Exercise directions:
Starting at the first line and ending at the last, reproduce the records below exactly.

Records for the task:
BEGIN

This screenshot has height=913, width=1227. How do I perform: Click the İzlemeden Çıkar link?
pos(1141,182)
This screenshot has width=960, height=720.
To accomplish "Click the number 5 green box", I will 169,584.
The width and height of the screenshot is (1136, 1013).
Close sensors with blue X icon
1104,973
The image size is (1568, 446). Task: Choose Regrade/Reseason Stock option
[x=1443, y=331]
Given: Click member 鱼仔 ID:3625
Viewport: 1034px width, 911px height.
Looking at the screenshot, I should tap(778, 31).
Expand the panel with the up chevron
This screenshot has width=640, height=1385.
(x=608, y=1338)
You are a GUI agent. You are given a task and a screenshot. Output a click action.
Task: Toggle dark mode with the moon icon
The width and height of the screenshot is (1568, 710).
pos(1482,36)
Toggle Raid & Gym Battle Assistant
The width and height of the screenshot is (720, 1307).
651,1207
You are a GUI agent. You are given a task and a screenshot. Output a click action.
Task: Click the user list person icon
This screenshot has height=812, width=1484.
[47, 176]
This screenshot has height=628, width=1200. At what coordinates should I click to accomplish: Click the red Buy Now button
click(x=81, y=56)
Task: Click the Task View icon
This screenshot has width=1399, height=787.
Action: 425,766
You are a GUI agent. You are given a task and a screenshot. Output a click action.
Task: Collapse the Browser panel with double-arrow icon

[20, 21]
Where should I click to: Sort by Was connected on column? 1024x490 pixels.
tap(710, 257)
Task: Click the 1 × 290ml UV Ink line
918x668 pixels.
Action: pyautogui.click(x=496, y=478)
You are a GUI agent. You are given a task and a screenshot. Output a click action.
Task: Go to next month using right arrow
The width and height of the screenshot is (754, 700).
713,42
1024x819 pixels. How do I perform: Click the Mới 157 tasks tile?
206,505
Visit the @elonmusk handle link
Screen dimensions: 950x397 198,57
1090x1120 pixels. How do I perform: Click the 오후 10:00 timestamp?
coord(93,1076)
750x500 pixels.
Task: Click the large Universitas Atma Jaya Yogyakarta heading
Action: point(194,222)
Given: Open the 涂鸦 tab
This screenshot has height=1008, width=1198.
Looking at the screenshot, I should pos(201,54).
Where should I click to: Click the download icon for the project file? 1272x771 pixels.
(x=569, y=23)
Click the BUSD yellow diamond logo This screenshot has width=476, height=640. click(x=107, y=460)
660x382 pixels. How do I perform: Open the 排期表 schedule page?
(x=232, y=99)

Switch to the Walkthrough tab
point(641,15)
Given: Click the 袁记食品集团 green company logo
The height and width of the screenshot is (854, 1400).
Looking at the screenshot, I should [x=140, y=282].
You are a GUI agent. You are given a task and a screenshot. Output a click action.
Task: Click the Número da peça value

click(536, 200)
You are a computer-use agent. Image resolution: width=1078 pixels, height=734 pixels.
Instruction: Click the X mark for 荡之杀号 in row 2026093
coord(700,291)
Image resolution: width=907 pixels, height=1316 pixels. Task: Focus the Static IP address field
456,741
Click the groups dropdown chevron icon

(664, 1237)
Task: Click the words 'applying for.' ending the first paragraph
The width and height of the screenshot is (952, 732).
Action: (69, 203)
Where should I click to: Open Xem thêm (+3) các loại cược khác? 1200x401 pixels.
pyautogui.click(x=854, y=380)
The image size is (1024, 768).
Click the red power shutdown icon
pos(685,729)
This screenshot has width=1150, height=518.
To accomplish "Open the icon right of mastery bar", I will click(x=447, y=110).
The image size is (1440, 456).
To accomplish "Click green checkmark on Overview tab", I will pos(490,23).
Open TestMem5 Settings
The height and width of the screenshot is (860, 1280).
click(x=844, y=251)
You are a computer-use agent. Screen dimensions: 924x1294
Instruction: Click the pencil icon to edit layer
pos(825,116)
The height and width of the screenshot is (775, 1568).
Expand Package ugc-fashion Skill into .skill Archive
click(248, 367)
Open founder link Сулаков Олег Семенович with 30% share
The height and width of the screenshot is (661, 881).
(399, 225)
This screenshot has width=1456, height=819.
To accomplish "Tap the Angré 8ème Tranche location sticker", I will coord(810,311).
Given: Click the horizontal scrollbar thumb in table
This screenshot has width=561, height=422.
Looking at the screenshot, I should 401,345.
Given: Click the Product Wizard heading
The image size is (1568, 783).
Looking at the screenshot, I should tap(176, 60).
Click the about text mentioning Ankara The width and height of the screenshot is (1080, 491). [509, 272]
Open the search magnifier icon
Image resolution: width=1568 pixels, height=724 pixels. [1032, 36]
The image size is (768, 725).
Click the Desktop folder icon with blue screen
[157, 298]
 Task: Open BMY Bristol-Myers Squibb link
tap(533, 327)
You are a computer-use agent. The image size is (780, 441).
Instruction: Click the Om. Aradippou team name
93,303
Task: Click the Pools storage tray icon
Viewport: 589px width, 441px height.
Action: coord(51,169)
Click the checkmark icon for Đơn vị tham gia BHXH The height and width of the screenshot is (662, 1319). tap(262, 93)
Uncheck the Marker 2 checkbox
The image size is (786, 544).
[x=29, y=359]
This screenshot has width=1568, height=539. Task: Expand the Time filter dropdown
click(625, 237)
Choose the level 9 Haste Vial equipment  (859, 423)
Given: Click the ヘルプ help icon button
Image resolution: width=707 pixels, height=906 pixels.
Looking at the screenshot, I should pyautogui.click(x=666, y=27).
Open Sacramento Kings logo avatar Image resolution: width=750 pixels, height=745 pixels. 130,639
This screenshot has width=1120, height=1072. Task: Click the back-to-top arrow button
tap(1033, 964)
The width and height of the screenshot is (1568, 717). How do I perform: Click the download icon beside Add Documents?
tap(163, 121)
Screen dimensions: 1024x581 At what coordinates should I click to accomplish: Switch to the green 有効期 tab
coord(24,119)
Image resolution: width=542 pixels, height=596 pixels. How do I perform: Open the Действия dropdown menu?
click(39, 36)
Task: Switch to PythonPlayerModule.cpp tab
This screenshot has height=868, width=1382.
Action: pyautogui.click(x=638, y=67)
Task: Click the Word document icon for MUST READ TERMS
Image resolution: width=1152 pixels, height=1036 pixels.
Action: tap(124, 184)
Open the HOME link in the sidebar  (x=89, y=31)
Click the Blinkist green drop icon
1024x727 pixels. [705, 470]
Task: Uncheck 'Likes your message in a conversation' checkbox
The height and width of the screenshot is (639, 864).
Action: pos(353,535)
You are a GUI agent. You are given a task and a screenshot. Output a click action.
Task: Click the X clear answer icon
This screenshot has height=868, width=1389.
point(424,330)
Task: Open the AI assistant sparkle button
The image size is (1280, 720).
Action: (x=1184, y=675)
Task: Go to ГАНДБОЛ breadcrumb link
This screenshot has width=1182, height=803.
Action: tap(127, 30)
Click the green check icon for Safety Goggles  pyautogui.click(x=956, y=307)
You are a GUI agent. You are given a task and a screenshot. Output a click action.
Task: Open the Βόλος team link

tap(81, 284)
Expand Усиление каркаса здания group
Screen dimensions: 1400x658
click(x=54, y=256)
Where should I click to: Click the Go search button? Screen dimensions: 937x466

END

Output for this task:
This screenshot has height=913, width=1227. How do I perform: Click the İzlemeden Çıkar link?
pos(1141,182)
This screenshot has width=960, height=720.
To accomplish "Click the number 5 green box", I will 169,584.
The width and height of the screenshot is (1136, 1013).
Close sensors with blue X icon
1104,973
The image size is (1568, 446). Task: Choose Regrade/Reseason Stock option
[x=1443, y=331]
Given: Click member 鱼仔 ID:3625
Viewport: 1034px width, 911px height.
Looking at the screenshot, I should tap(778, 31).
Expand the panel with the up chevron
This screenshot has width=640, height=1385.
(x=608, y=1338)
You are a GUI agent. You are given a task and a screenshot. Output a click action.
Task: Toggle dark mode with the moon icon
The width and height of the screenshot is (1568, 710).
pos(1482,36)
Toggle Raid & Gym Battle Assistant
The width and height of the screenshot is (720, 1307).
651,1207
You are a GUI agent. You are given a task and a screenshot. Output a click action.
Task: Click the user list person icon
This screenshot has height=812, width=1484.
[47, 176]
This screenshot has height=628, width=1200. At what coordinates should I click to accomplish: Click the red Buy Now button
click(x=81, y=56)
Task: Click the Task View icon
This screenshot has width=1399, height=787.
Action: 425,766
You are a GUI agent. You are given a task and a screenshot. Output a click action.
Task: Collapse the Browser panel with double-arrow icon

[20, 21]
Where should I click to: Sort by Was connected on column? 1024x490 pixels.
tap(710, 257)
Task: Click the 1 × 290ml UV Ink line
918x668 pixels.
Action: pyautogui.click(x=496, y=478)
You are a GUI agent. You are given a task and a screenshot. Output a click action.
Task: Go to next month using right arrow
The width and height of the screenshot is (754, 700).
713,42
1024x819 pixels. How do I perform: Click the Mới 157 tasks tile?
206,505
Visit the @elonmusk handle link
Screen dimensions: 950x397 198,57
1090x1120 pixels. How do I perform: Click the 오후 10:00 timestamp?
coord(93,1076)
750x500 pixels.
Task: Click the large Universitas Atma Jaya Yogyakarta heading
Action: point(194,222)
Given: Open the 涂鸦 tab
This screenshot has height=1008, width=1198.
Looking at the screenshot, I should pos(201,54).
Where should I click to: Click the download icon for the project file? 1272x771 pixels.
(x=569, y=23)
Click the BUSD yellow diamond logo This screenshot has width=476, height=640. click(x=107, y=460)
660x382 pixels. How do I perform: Open the 排期表 schedule page?
(x=232, y=99)

Switch to the Walkthrough tab
point(641,15)
Given: Click the 袁记食品集团 green company logo
The height and width of the screenshot is (854, 1400).
Looking at the screenshot, I should [x=140, y=282].
You are a GUI agent. You are given a task and a screenshot. Output a click action.
Task: Click the Número da peça value

click(536, 200)
You are a computer-use agent. Image resolution: width=1078 pixels, height=734 pixels.
Instruction: Click the X mark for 荡之杀号 in row 2026093
coord(700,291)
Image resolution: width=907 pixels, height=1316 pixels. Task: Focus the Static IP address field
456,741
Click the groups dropdown chevron icon

(664, 1237)
Task: Click the words 'applying for.' ending the first paragraph
The width and height of the screenshot is (952, 732).
Action: (69, 203)
Where should I click to: Open Xem thêm (+3) các loại cược khác? 1200x401 pixels.
pyautogui.click(x=854, y=380)
The image size is (1024, 768).
Click the red power shutdown icon
pos(685,729)
This screenshot has width=1150, height=518.
To accomplish "Open the icon right of mastery bar", I will click(x=447, y=110).
The image size is (1440, 456).
To accomplish "Click green checkmark on Overview tab", I will pos(490,23).
Open TestMem5 Settings
The height and width of the screenshot is (860, 1280).
click(x=844, y=251)
You are a computer-use agent. Screen dimensions: 924x1294
Instruction: Click the pencil icon to edit layer
pos(825,116)
The height and width of the screenshot is (775, 1568).
Expand Package ugc-fashion Skill into .skill Archive
click(248, 367)
Open founder link Сулаков Олег Семенович with 30% share
The height and width of the screenshot is (661, 881).
(399, 225)
This screenshot has width=1456, height=819.
To accomplish "Tap the Angré 8ème Tranche location sticker", I will coord(810,311).
Given: Click the horizontal scrollbar thumb in table
This screenshot has width=561, height=422.
Looking at the screenshot, I should 401,345.
Given: Click the Product Wizard heading
The image size is (1568, 783).
Looking at the screenshot, I should tap(176, 60).
Click the about text mentioning Ankara The width and height of the screenshot is (1080, 491). [509, 272]
Open the search magnifier icon
Image resolution: width=1568 pixels, height=724 pixels. [1032, 36]
The image size is (768, 725).
Click the Desktop folder icon with blue screen
[157, 298]
 Task: Open BMY Bristol-Myers Squibb link
tap(533, 327)
You are a computer-use agent. The image size is (780, 441).
Instruction: Click the Om. Aradippou team name
93,303
Task: Click the Pools storage tray icon
Viewport: 589px width, 441px height.
Action: coord(51,169)
Click the checkmark icon for Đơn vị tham gia BHXH The height and width of the screenshot is (662, 1319). tap(262, 93)
Uncheck the Marker 2 checkbox
The image size is (786, 544).
[x=29, y=359]
This screenshot has width=1568, height=539. Task: Expand the Time filter dropdown
click(625, 237)
Choose the level 9 Haste Vial equipment  (859, 423)
Given: Click the ヘルプ help icon button
Image resolution: width=707 pixels, height=906 pixels.
Looking at the screenshot, I should pyautogui.click(x=666, y=27).
Open Sacramento Kings logo avatar Image resolution: width=750 pixels, height=745 pixels. 130,639
This screenshot has width=1120, height=1072. Task: Click the back-to-top arrow button
tap(1033, 964)
The width and height of the screenshot is (1568, 717). How do I perform: Click the download icon beside Add Documents?
tap(163, 121)
Screen dimensions: 1024x581 At what coordinates should I click to accomplish: Switch to the green 有効期 tab
coord(24,119)
Image resolution: width=542 pixels, height=596 pixels. How do I perform: Open the Действия dropdown menu?
click(39, 36)
Task: Switch to PythonPlayerModule.cpp tab
This screenshot has height=868, width=1382.
Action: pyautogui.click(x=638, y=67)
Task: Click the Word document icon for MUST READ TERMS
Image resolution: width=1152 pixels, height=1036 pixels.
Action: tap(124, 184)
Open the HOME link in the sidebar  (x=89, y=31)
Click the Blinkist green drop icon
1024x727 pixels. [705, 470]
Task: Uncheck 'Likes your message in a conversation' checkbox
The height and width of the screenshot is (639, 864).
Action: pos(353,535)
You are a GUI agent. You are given a task and a screenshot. Output a click action.
Task: Click the X clear answer icon
This screenshot has height=868, width=1389.
point(424,330)
Task: Open the AI assistant sparkle button
The image size is (1280, 720).
Action: (x=1184, y=675)
Task: Go to ГАНДБОЛ breadcrumb link
This screenshot has width=1182, height=803.
Action: tap(127, 30)
Click the green check icon for Safety Goggles  pyautogui.click(x=956, y=307)
You are a GUI agent. You are given a task and a screenshot. Output a click action.
Task: Open the Βόλος team link

tap(81, 284)
Expand Усиление каркаса здания group
Screen dimensions: 1400x658
click(x=54, y=256)
Where should I click to: Click the Go search button? Screen dimensions: 937x466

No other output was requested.